Data in this exercise:
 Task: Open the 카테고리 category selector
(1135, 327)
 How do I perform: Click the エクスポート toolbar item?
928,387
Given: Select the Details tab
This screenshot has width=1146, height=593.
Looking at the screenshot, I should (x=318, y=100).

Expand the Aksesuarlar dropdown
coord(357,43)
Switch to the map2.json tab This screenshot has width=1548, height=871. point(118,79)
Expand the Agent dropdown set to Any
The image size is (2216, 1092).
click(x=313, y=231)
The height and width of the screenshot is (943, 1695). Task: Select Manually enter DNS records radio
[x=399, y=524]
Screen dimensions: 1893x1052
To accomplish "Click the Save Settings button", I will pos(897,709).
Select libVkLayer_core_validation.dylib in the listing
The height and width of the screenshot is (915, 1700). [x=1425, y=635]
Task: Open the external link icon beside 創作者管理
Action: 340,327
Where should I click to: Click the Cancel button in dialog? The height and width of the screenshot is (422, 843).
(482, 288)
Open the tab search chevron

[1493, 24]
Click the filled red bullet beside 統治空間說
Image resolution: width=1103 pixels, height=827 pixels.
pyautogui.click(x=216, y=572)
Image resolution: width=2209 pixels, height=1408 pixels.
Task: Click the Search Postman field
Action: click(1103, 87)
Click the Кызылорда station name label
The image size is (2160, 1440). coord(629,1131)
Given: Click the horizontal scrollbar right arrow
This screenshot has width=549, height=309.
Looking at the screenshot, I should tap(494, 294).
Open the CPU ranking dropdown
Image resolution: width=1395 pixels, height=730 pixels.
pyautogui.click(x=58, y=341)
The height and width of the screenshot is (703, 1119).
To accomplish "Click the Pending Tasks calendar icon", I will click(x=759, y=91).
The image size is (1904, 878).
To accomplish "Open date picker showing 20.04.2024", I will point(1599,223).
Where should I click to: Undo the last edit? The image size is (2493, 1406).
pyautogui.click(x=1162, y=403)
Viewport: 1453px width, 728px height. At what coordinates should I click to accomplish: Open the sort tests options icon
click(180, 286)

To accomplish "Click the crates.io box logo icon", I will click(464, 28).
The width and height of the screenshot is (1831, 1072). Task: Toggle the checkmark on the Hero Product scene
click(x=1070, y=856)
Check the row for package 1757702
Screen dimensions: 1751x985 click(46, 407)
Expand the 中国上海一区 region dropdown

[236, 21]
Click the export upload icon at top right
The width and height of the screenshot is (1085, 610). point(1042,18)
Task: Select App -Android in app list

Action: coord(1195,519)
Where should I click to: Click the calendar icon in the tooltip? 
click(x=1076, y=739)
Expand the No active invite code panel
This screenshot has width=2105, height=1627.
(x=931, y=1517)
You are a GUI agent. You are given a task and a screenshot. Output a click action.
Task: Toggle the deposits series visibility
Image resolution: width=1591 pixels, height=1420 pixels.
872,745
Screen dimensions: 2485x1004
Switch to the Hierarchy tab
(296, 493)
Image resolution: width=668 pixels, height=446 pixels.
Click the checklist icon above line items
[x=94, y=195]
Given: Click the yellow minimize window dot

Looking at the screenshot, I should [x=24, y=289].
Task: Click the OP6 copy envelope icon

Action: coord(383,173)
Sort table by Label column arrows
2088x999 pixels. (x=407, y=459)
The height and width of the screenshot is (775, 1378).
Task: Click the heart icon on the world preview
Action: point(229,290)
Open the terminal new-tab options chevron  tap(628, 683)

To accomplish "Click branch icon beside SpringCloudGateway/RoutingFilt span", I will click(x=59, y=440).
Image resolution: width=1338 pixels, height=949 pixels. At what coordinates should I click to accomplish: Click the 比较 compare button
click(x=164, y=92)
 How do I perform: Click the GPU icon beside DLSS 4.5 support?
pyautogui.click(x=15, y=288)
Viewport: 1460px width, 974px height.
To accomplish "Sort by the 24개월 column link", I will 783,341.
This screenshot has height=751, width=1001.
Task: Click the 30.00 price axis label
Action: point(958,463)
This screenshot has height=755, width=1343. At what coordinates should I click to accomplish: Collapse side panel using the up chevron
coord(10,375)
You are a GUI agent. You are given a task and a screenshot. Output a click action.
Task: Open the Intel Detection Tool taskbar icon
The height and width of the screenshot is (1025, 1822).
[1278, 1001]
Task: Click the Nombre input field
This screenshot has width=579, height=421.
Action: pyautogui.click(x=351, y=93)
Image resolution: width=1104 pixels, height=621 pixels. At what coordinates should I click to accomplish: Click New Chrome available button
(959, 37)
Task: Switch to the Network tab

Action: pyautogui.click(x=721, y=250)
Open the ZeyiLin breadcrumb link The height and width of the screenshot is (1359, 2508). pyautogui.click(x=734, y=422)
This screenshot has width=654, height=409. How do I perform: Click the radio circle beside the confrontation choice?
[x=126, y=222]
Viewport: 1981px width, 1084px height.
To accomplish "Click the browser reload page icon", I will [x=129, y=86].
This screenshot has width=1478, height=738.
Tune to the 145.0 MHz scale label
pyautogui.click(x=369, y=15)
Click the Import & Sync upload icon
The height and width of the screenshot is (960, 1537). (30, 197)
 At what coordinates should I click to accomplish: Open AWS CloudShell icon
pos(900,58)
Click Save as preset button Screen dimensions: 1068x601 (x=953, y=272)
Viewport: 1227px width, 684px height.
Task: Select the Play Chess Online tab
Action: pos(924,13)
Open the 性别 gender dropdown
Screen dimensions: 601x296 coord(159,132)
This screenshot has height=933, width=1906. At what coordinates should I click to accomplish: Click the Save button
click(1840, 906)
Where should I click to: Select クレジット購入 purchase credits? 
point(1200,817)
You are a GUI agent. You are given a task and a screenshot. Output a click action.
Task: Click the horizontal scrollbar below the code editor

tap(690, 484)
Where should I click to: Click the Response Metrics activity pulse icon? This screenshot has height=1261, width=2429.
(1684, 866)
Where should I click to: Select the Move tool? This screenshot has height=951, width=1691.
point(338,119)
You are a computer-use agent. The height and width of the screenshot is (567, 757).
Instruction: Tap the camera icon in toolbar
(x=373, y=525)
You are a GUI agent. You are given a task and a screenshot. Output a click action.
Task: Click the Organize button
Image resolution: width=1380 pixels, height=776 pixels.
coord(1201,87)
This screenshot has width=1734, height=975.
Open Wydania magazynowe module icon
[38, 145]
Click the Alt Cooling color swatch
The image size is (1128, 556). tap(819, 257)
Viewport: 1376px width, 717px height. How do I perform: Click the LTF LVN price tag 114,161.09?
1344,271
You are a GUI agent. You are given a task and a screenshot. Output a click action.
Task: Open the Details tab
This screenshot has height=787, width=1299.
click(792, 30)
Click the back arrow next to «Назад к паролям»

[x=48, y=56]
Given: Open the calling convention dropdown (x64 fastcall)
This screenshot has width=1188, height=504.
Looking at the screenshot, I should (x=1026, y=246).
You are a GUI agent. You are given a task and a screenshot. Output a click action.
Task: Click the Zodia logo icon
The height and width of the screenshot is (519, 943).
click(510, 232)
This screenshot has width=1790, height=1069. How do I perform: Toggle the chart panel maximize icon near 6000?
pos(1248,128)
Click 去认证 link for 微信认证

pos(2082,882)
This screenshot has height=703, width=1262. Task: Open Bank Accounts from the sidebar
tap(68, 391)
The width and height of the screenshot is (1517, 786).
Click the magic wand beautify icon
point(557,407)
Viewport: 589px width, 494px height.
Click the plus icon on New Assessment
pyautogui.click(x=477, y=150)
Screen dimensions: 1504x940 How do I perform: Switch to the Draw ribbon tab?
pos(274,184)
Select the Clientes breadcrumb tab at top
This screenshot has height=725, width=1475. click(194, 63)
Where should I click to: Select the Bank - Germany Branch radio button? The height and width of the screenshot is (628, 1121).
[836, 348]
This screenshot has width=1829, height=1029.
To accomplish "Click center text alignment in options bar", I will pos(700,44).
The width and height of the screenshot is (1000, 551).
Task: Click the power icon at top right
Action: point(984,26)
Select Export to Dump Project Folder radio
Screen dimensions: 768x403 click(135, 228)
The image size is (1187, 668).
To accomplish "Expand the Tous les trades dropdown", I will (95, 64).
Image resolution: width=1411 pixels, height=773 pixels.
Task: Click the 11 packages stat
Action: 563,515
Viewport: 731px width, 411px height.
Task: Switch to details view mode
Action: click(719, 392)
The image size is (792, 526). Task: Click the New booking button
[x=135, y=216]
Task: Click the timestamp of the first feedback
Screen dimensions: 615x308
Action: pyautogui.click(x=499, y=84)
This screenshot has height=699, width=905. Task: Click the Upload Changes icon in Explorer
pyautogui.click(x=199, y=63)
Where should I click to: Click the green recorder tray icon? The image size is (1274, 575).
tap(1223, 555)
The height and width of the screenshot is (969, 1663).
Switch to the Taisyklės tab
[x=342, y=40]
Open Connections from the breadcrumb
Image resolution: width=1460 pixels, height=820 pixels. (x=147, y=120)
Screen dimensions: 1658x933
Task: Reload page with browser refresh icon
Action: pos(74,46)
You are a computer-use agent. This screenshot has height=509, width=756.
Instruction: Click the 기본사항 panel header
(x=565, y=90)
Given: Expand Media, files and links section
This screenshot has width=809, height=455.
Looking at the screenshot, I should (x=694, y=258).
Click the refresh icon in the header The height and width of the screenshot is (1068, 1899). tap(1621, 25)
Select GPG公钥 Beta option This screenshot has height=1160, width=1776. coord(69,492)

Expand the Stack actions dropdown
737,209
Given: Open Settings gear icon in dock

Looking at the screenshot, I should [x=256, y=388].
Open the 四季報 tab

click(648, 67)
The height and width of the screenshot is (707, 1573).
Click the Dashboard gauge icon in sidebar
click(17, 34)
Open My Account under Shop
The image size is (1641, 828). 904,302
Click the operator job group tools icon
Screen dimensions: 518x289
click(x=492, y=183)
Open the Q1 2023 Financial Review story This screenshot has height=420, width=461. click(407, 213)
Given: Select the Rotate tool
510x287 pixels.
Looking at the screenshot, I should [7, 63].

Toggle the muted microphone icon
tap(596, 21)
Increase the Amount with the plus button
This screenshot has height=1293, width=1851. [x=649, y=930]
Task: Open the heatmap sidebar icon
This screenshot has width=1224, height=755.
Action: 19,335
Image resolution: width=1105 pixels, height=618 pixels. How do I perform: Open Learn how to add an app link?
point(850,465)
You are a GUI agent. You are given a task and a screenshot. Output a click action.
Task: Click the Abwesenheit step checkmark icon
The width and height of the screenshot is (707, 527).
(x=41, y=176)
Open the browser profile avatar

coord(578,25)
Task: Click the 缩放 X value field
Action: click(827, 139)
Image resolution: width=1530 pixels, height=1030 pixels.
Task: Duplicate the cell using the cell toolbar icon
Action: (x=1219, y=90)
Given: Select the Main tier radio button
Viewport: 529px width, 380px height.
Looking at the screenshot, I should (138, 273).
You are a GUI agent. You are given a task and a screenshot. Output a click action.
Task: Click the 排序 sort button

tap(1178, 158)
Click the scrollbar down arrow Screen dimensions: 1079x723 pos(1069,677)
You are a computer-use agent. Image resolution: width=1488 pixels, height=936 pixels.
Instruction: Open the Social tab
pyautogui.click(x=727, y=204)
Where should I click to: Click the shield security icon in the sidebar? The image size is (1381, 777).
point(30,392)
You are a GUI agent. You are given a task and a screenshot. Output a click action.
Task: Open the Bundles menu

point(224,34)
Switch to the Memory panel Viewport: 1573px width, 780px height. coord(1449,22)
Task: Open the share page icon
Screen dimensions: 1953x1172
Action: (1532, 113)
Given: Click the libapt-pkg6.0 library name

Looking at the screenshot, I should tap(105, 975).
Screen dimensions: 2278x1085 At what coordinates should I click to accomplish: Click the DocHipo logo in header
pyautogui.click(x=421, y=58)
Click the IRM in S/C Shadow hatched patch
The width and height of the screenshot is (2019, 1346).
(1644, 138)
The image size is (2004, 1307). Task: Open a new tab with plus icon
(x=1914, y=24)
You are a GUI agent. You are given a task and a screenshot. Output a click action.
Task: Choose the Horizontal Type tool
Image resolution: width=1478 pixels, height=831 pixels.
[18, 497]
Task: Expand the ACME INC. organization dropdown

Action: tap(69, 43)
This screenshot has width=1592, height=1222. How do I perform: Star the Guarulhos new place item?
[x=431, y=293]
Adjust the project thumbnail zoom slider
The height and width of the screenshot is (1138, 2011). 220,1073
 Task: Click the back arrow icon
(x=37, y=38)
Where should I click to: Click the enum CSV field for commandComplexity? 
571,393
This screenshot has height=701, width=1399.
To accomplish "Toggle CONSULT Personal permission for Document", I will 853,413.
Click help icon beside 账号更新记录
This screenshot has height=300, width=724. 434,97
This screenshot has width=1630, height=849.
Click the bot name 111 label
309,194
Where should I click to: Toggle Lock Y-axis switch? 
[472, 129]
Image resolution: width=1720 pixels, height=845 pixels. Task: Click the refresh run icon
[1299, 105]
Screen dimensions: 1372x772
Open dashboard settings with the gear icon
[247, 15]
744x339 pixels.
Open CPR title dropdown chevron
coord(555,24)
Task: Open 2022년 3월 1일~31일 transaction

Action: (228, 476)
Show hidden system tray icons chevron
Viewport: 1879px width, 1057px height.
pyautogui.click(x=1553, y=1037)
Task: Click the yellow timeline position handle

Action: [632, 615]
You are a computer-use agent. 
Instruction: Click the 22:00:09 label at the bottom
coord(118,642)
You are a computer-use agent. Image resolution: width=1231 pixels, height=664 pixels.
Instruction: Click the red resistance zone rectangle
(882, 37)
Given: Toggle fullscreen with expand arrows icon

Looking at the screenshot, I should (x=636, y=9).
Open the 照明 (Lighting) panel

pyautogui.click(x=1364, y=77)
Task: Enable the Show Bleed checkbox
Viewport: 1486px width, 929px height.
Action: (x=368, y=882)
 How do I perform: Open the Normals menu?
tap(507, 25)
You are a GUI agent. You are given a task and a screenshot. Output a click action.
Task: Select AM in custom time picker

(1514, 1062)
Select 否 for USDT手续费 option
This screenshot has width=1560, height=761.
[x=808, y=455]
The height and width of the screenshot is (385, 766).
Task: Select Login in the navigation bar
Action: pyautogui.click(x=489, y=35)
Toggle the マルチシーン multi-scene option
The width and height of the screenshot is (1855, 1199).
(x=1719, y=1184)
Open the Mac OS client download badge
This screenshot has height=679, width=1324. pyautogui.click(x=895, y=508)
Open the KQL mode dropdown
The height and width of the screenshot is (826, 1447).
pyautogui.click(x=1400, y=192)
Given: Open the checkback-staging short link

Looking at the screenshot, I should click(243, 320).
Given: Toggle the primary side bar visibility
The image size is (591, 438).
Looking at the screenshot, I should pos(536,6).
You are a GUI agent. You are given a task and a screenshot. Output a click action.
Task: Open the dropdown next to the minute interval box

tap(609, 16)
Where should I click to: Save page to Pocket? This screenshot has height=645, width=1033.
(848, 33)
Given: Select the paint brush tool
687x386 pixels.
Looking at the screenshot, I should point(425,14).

The task: Across the whole listing above, report each line that includes "visibility".

Solution:
Task: Toggle the deposits series visibility
Given: Toggle the primary side bar visibility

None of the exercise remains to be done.